REQUIRED WORK. Give all of the data again exactly as written, omitting every image.

DATA FOR ANALYSIS.
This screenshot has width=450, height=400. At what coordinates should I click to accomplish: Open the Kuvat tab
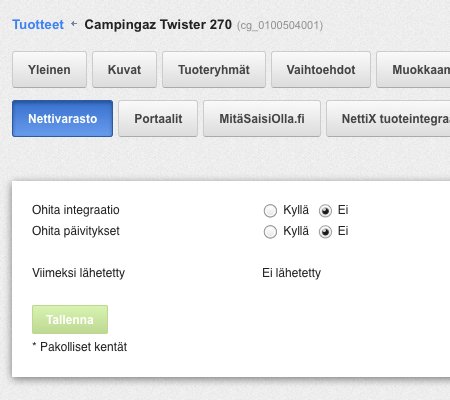(124, 70)
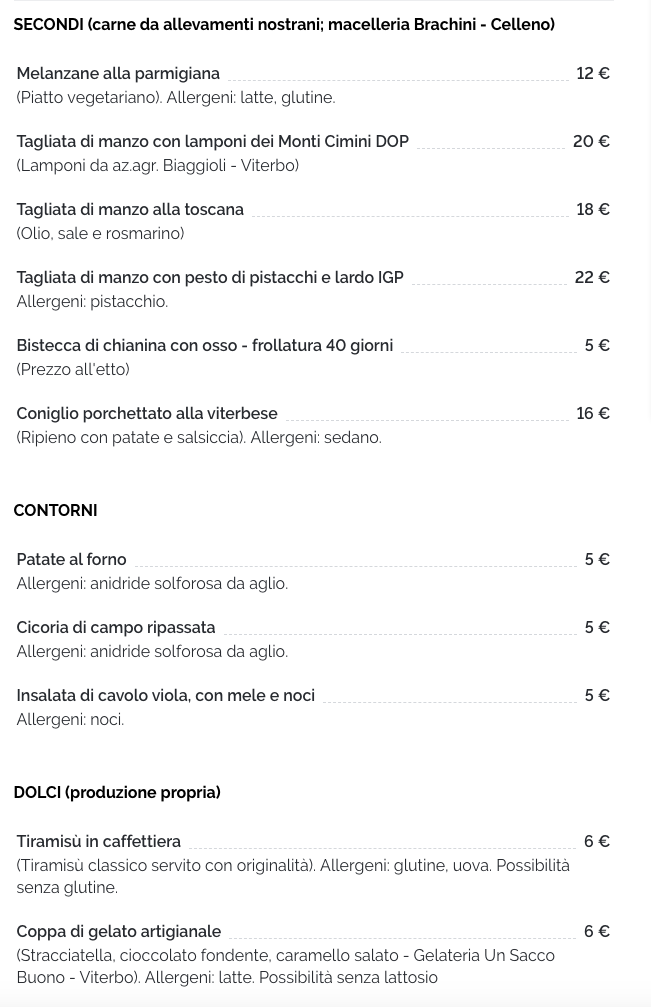Click Cicoria di campo ripassata title

pyautogui.click(x=116, y=627)
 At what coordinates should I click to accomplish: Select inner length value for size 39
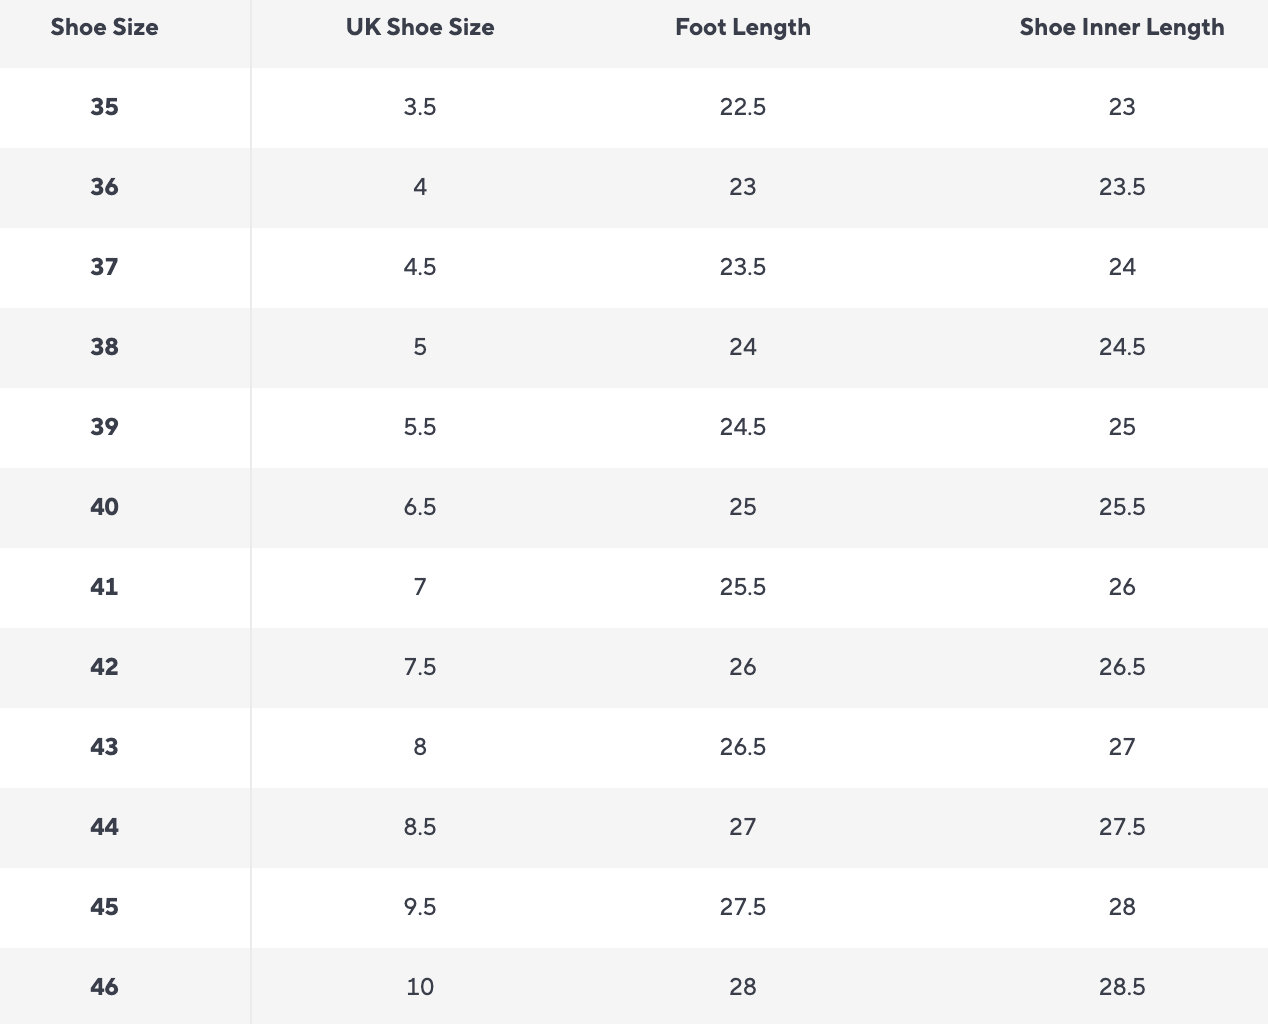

OUTPUT OF THE TASK.
This screenshot has width=450, height=400. At what coordinates should I click to accomplish: Open the Kuvat tab
(124, 70)
Click Cicoria di campo ripassata title

pyautogui.click(x=116, y=627)
 At what coordinates should I click to accomplish: Select inner length value for size 39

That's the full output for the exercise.